═════ Material for the task

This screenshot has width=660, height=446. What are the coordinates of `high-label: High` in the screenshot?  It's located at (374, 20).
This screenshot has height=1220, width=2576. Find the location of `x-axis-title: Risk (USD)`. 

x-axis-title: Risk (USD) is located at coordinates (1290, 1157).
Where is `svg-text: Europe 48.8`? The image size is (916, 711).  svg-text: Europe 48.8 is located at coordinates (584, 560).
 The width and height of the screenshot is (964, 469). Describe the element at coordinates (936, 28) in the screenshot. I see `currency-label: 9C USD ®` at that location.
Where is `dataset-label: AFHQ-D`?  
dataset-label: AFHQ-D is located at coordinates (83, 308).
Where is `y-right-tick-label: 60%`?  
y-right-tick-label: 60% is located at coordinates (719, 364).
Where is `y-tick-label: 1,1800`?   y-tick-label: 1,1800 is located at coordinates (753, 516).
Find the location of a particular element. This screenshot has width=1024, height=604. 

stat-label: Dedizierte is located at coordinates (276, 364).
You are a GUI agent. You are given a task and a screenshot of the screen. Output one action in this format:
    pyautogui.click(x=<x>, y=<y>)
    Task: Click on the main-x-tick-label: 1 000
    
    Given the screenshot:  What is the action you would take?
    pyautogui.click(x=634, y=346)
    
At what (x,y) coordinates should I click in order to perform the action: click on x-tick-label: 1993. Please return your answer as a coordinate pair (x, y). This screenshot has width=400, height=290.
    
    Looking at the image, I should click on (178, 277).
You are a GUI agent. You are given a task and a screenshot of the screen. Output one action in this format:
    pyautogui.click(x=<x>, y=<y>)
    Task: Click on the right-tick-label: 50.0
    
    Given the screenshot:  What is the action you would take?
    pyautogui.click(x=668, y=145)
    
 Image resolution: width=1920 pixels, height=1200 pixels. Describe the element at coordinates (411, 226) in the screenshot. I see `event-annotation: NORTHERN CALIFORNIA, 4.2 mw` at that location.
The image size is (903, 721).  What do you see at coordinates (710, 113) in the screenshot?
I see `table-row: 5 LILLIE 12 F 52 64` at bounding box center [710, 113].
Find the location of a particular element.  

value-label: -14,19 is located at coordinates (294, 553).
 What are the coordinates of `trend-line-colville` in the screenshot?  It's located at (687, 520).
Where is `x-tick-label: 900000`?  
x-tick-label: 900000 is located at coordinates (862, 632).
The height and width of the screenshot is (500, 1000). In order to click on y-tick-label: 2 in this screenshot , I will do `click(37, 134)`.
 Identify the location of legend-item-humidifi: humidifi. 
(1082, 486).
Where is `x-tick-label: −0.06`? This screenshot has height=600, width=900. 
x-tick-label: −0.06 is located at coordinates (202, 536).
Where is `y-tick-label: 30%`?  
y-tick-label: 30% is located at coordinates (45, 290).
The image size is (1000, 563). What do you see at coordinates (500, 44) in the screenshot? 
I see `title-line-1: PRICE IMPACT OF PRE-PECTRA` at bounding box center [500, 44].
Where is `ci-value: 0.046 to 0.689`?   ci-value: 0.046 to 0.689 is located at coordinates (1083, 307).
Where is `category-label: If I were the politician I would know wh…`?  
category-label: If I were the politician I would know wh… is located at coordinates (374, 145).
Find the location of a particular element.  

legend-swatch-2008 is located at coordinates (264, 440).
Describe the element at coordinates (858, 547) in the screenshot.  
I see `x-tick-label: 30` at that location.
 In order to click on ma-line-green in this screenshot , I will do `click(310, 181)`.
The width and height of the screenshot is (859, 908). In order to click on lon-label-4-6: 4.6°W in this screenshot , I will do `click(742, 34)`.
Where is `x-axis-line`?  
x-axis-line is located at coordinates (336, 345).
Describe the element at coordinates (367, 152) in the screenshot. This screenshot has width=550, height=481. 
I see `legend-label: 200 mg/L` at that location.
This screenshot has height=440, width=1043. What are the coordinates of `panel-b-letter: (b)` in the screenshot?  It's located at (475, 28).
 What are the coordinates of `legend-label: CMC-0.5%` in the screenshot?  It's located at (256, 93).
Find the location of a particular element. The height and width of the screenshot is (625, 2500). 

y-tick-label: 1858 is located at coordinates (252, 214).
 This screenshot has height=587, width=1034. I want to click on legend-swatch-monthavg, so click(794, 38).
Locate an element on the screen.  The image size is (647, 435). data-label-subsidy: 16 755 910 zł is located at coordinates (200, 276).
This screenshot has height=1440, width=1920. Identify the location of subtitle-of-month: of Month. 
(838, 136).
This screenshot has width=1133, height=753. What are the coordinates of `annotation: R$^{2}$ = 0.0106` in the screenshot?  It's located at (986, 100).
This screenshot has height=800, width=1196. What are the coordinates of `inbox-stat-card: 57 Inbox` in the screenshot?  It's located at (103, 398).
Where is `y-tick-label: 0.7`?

══════════

Pick out and copy every line in the rows above that contains the string "axis". Case counts.

This screenshot has height=1220, width=2576. Find the location of `x-axis-title: Risk (USD)`. 
x-axis-title: Risk (USD) is located at coordinates (1290, 1157).
Where is `x-axis-line`?  
x-axis-line is located at coordinates (336, 345).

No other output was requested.